Photo: Stephen Shore, East Fifth Street and Main Street, Fort Worth, Texas, June 17, 1976 (detail).

In 1982, Aperture published Uncommon Places by Stephen Shore, a collection of large-format color photographs exploring the American vernacular landscape from an entirely new point of view—one that embraced the ethos of mid-century populism. It offered a fresh take on modernism, embracing the spectacle of the mundane, the glorious humdrum of the nation under soaring blue skies and wide open terrain. It enlivened the eye and the mind to a sense of the sheer magnificence of that which we see everyday though we may never really look.

Also: Go Inside Andy Warhol’s Factory with Photographer Stephen Shore

, which has since been expanded and reissued several times over the past 35 years, has influenced a generation of photographers to look at the landscape where they are. In the past five years Shore has returned to his archive to delve more deeply within the works that he produced during the period from 1973 to 1981. He then brought the unseen works to Aperture, who invited an international group of 15 photographers, curators, authors, and cultural figures including Wes Anderson, Francine Prose, Ed Ruscha, Taryn Simon, and Lynne Tillman to select ten images each to create a series of portfolios collected in the new book Stephen Shore: Selected Works, 1971-1981.

Stephen Shore, Ginger Shore, West Palm Beach, Florida, November 14, 1977.

Each chapter presents a cohesive body of work, offering a window through which we may consider Shore’s photographs. Filmmaker Wes Anderson opens the book with a series of images accompanied by a one-sentence story that adds another layer of meaning to the work. Consider the photo of Boca Bayou in Boca Raton, Florida, made on January 4, 1974. Here we see a shiny white motorboat docked beside a perfectly manicured lawn, as palm trees provide cover from the sun’s warm rays—all of this viewed from way up above. “This might have been a very good location for a special episode of Three’s Company outside the studio,” Anderson muses.

This is a testament to both the content of the image and Shore’s ability to give us a sense of place within spaces that are right with depth, texture, and nuance. There is something uncanny about these works, as they float between a space that is familiar and foreign all at once. It is almost as though they are set photographs, dioramas into constructions of American life that might appear in a film or on television. This is due, in large part, to the use of color throughout, the mesmerizing blues, greens, yellows, pinks, and creams that lull us into a dream state.

Writer David Campany reveals, “For me one of the joys of Uncommon Places is the infinitely delicate understanding of the color green. As the prime color of flora, green is eternal. As a color for cars, clothing, plastics, and the like, it goes in and out of fashion. Clearly Stephen was drawn to nature and manufacture, and in his photographs the relationship between them is by turns fraught, funny, poignant, surreal, and occasionally harmonious.”
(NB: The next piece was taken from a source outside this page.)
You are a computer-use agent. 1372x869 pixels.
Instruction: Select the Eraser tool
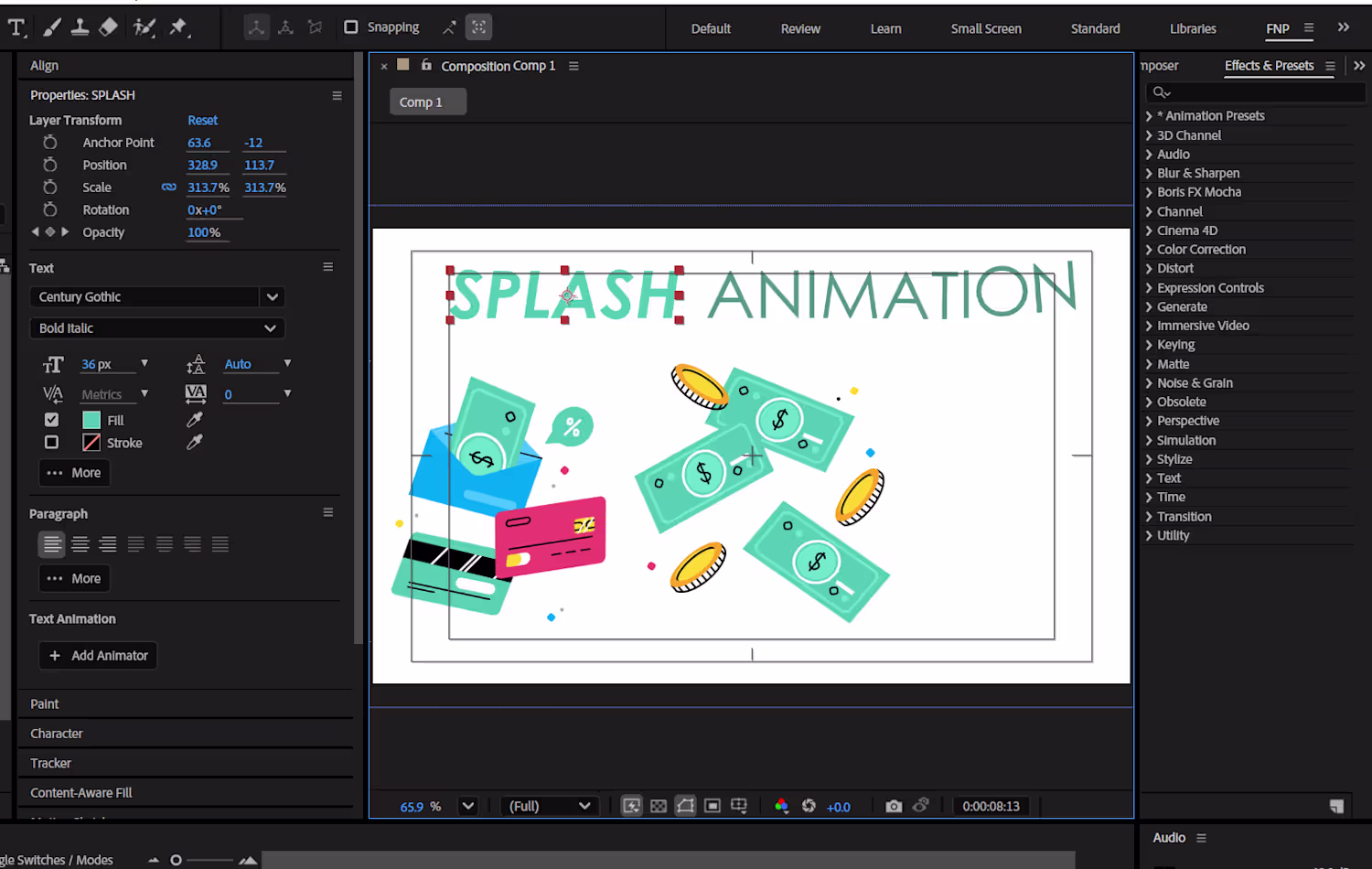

Indeed, color lends ­itself to the creation of a mood, of the transformation of the American landscape from vast open prairies and dirt roads to smoothly paved over streets upon which a never-ending vista of brick and mortar buildings sit. People come and go through these scenes, taking a moment from their routines to pose for Shore’s camera, and in doing so, they come to stand for the needs of the individual and the way it shapes the path of the development of new technologies that seem quaint in retrospect.

Among those technologies are the very camera itself, the one that Shore lugged around to create these magnificent images of all that remain of days long gone. As Shore writes, “The photographs in this book were made by me so long ago that I often have no memory of their making. And what memory I do have is shaded by the lack of certainty that I’m indeed remembering the circumstance and not conflating the memory with my decades-long familiarity with the image itself.”

And so these selected works reveal the significance of the form, of the necessity of photography for preserving the fractions of time forevermore. The drive to create occurs as more significant that most anything else, for it is in the act of producing and publishing photographs that Shore moves the needle forward.

All photos: From Stephen Shore: Selected Works, 1973–1981 (Aperture, 2017). © Stephen Shore, courtesy 303 Gallery, New York.

Miss Rosen is a journalist covering art, photography, culture, and books. Her byline has appeared in L’Uomo Vogue, Vogue Online, Whitewall, The Undefeated, Dazed Digital, Jocks and Nerds, and L’Oeil de la Photographie. Follow her on Twitter @Miss_Rosen.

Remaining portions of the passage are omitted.